### RECORD EXCERPTS ###
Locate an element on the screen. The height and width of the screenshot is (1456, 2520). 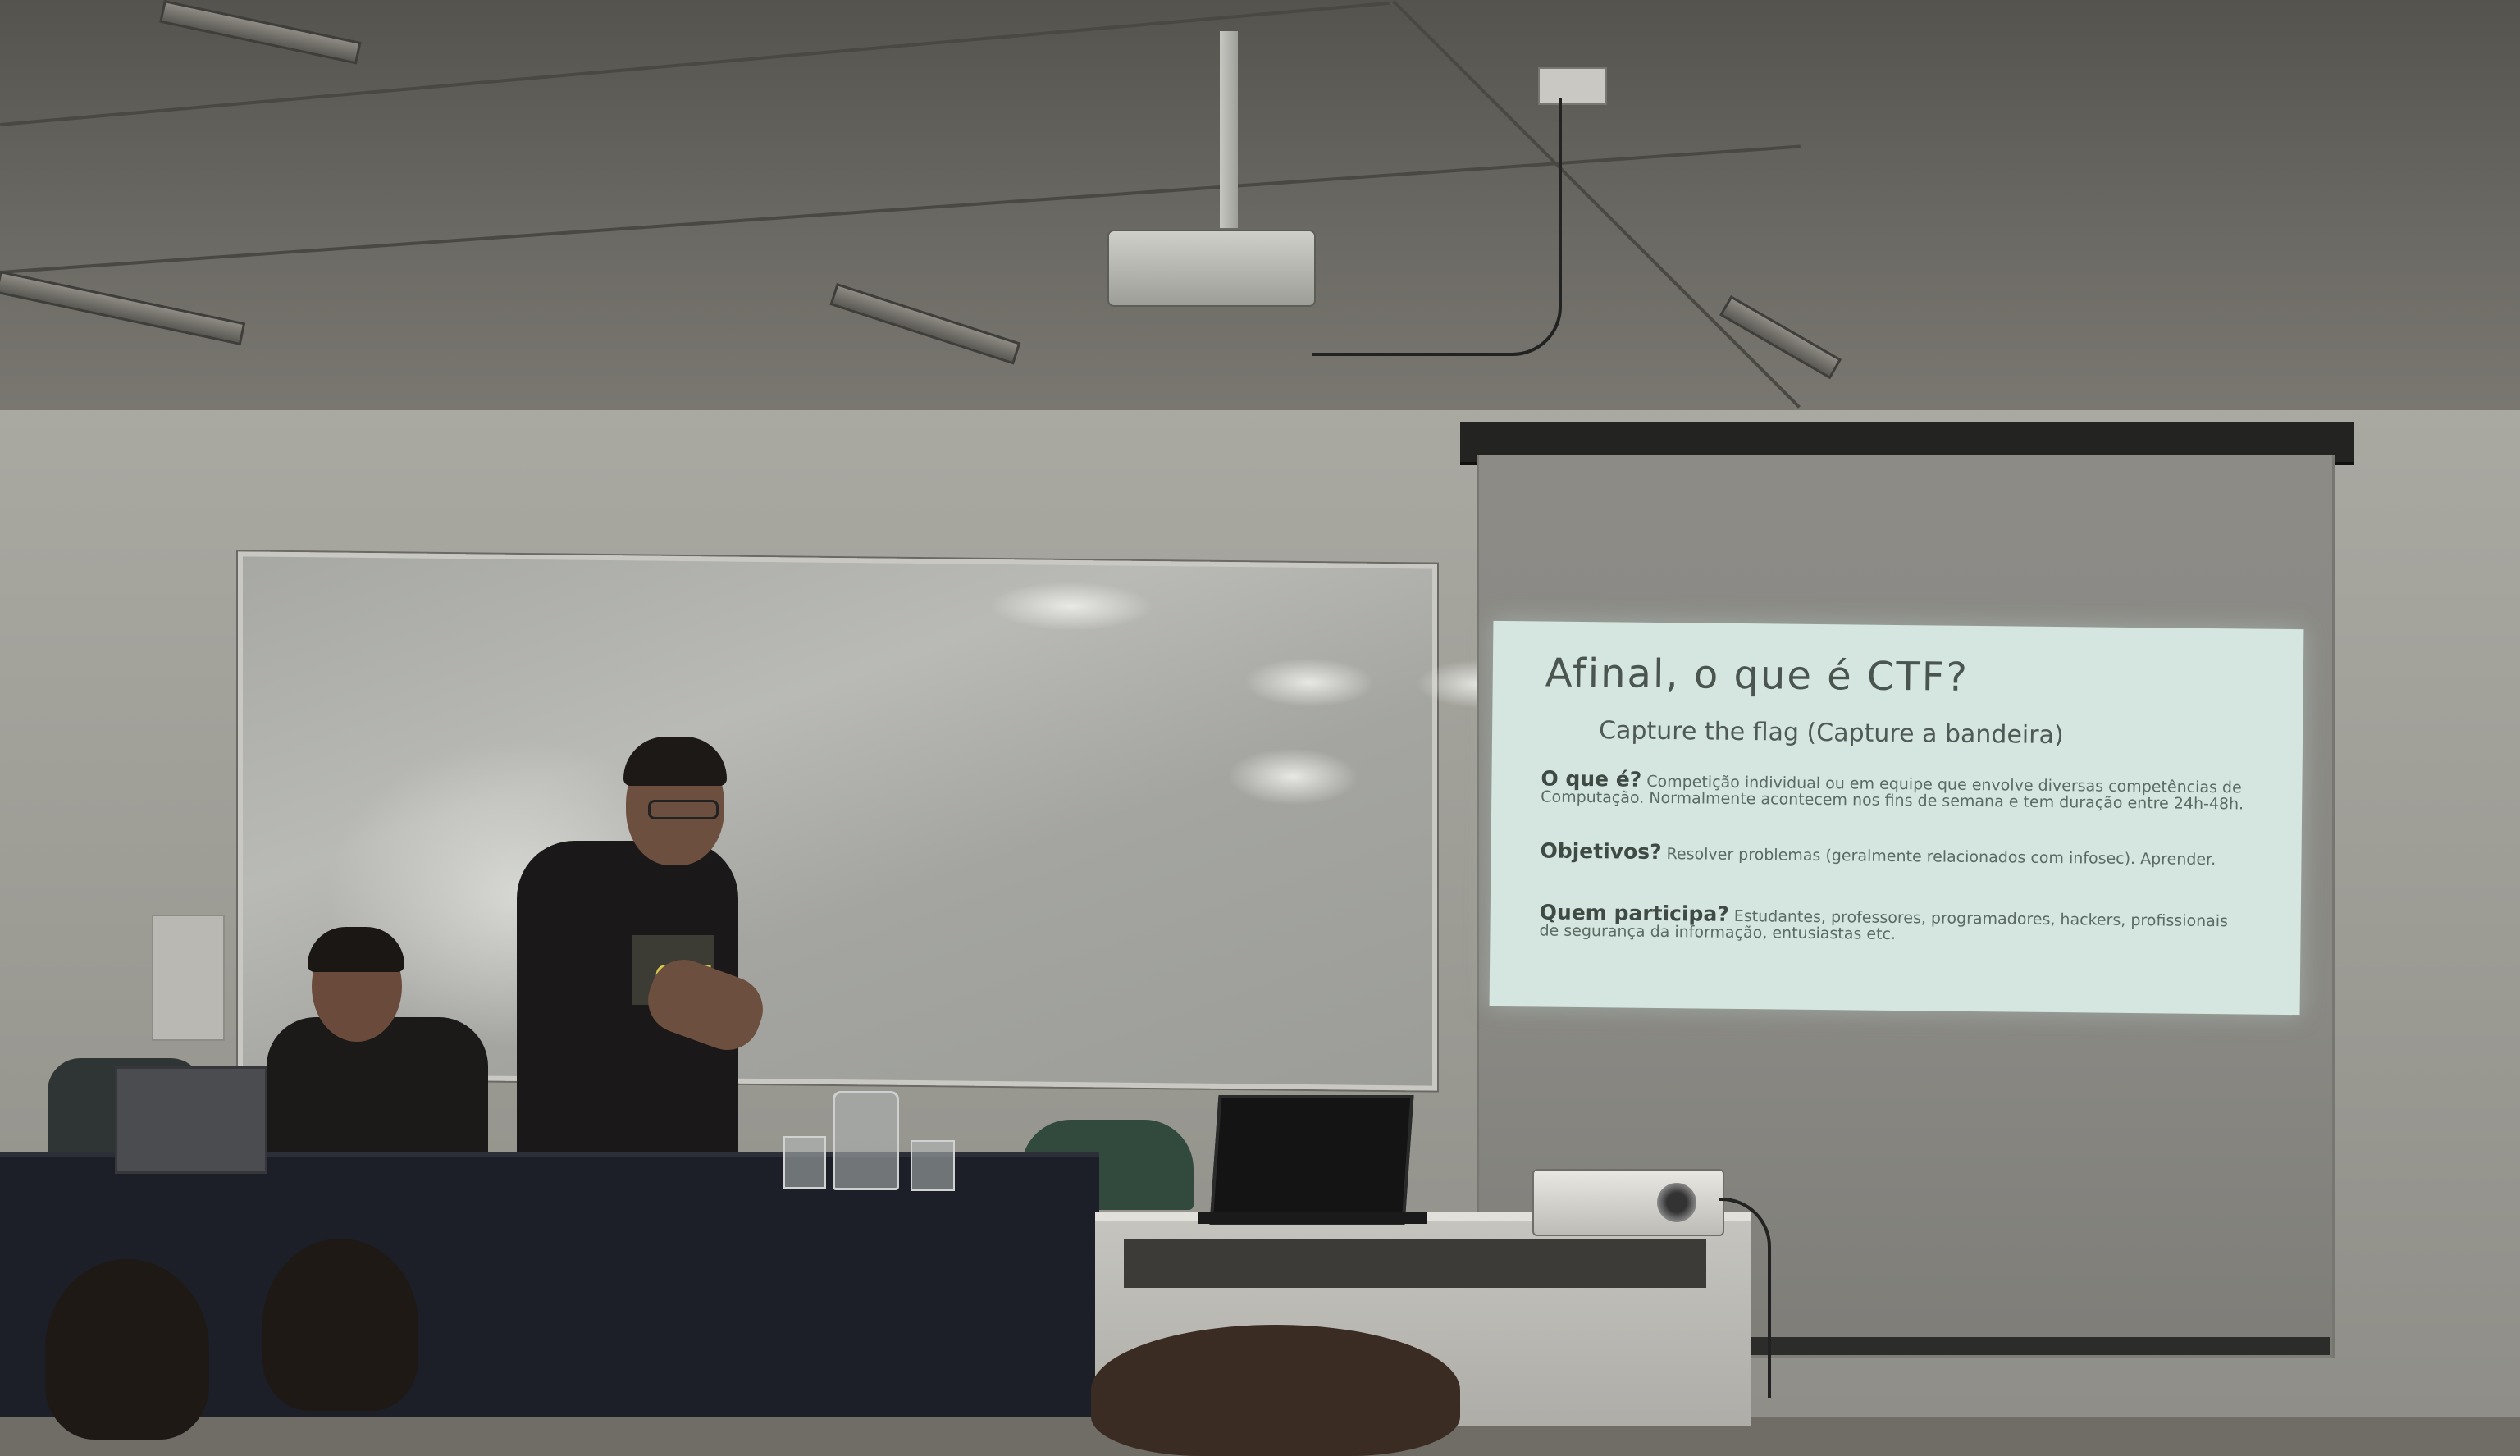
seated-person-body is located at coordinates (378, 1093).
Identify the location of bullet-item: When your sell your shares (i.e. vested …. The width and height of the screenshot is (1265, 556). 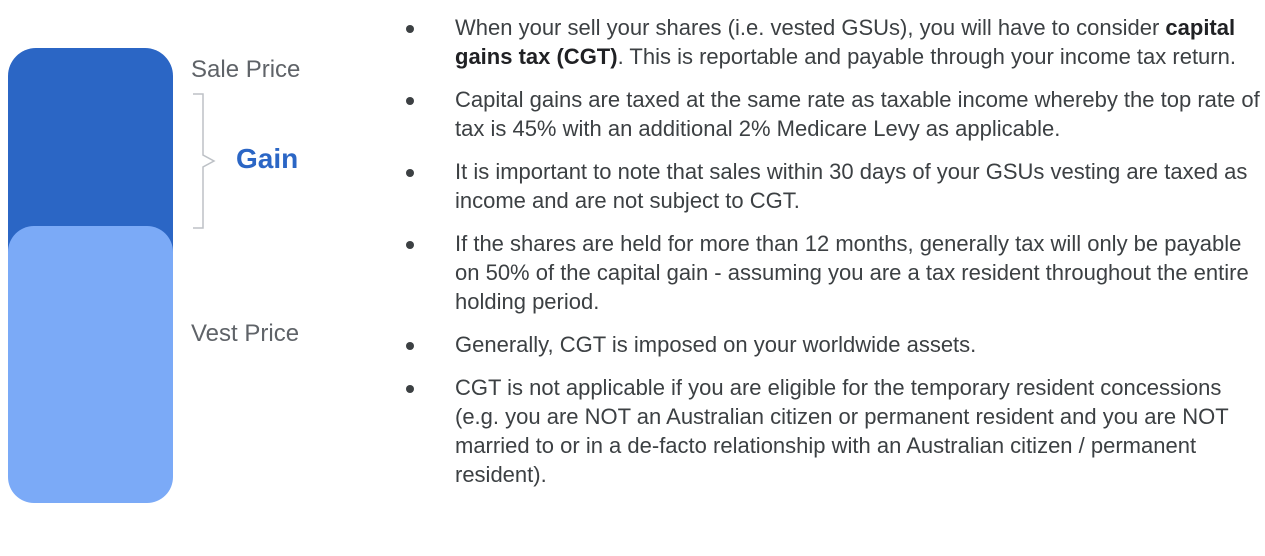
(832, 42).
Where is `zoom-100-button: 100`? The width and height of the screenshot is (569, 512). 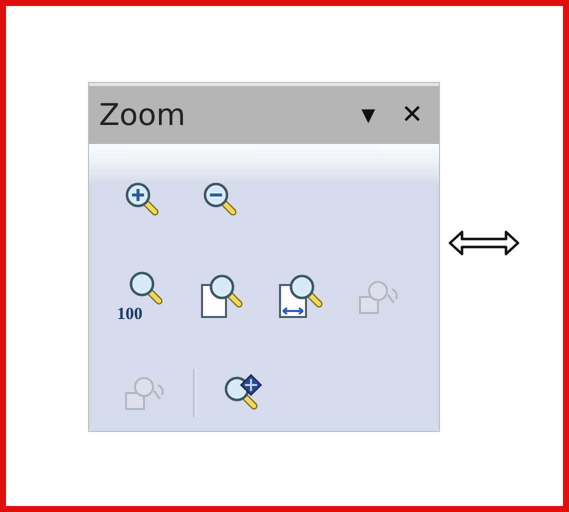
zoom-100-button: 100 is located at coordinates (144, 297).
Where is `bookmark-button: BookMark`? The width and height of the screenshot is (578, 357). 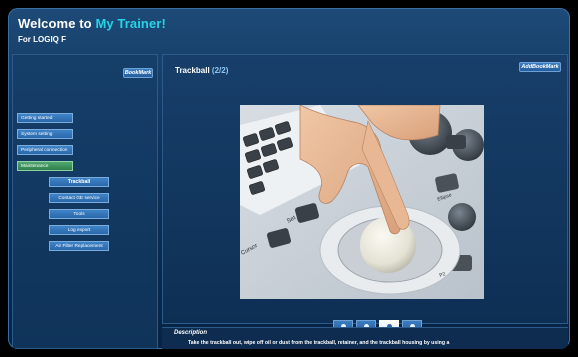
bookmark-button: BookMark is located at coordinates (138, 73).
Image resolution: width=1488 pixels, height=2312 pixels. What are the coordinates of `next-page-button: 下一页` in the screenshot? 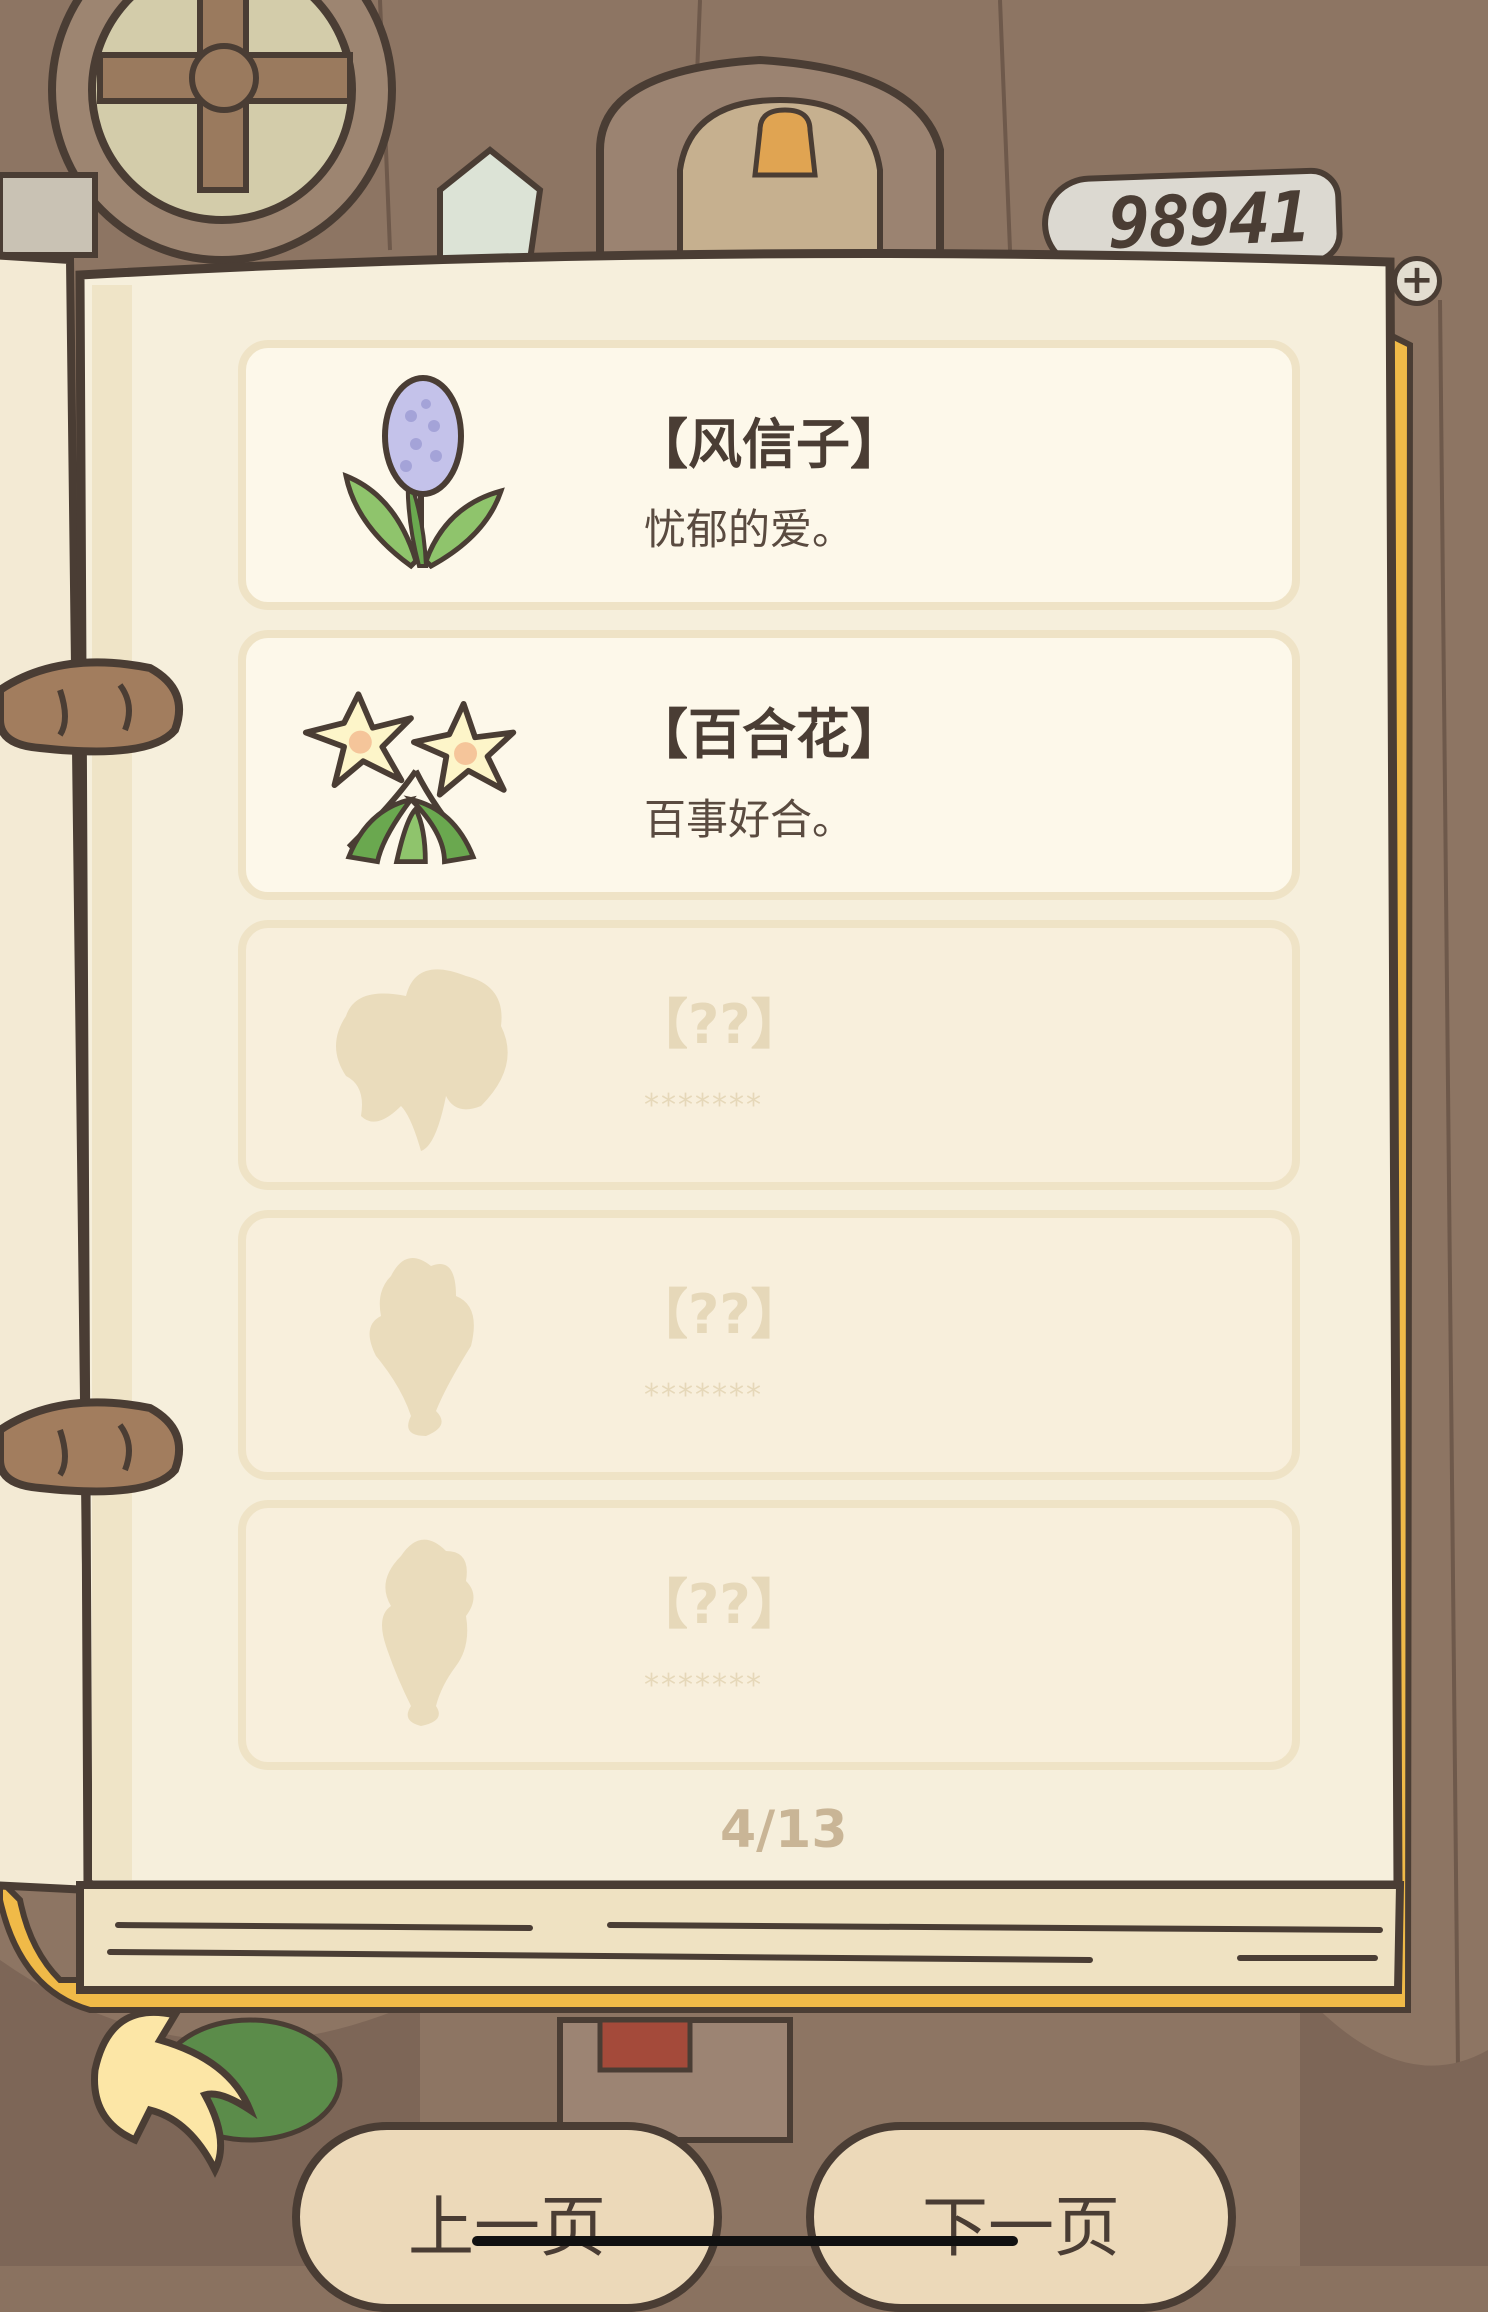 It's located at (1021, 2217).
###
▶ JOB
Present everything from the line containing "Identify the location" down to the line containing "zoom-100-button: 100 is" as a Markdown table with the columns Row and Line, skipping any blank lines and leaving out the pictures.

▶ TASK RESPONSE
| Row | Line |
|---|---|
| 1 | Identify the location of bullet-item: When your sell your shares (i.e. vested …. The width and height of the screenshot is (1265, 556).  |
| 2 | (832, 42). |
| 3 | Where is `zoom-100-button: 100`? The width and height of the screenshot is (569, 512).  |
| 4 | zoom-100-button: 100 is located at coordinates (144, 297). |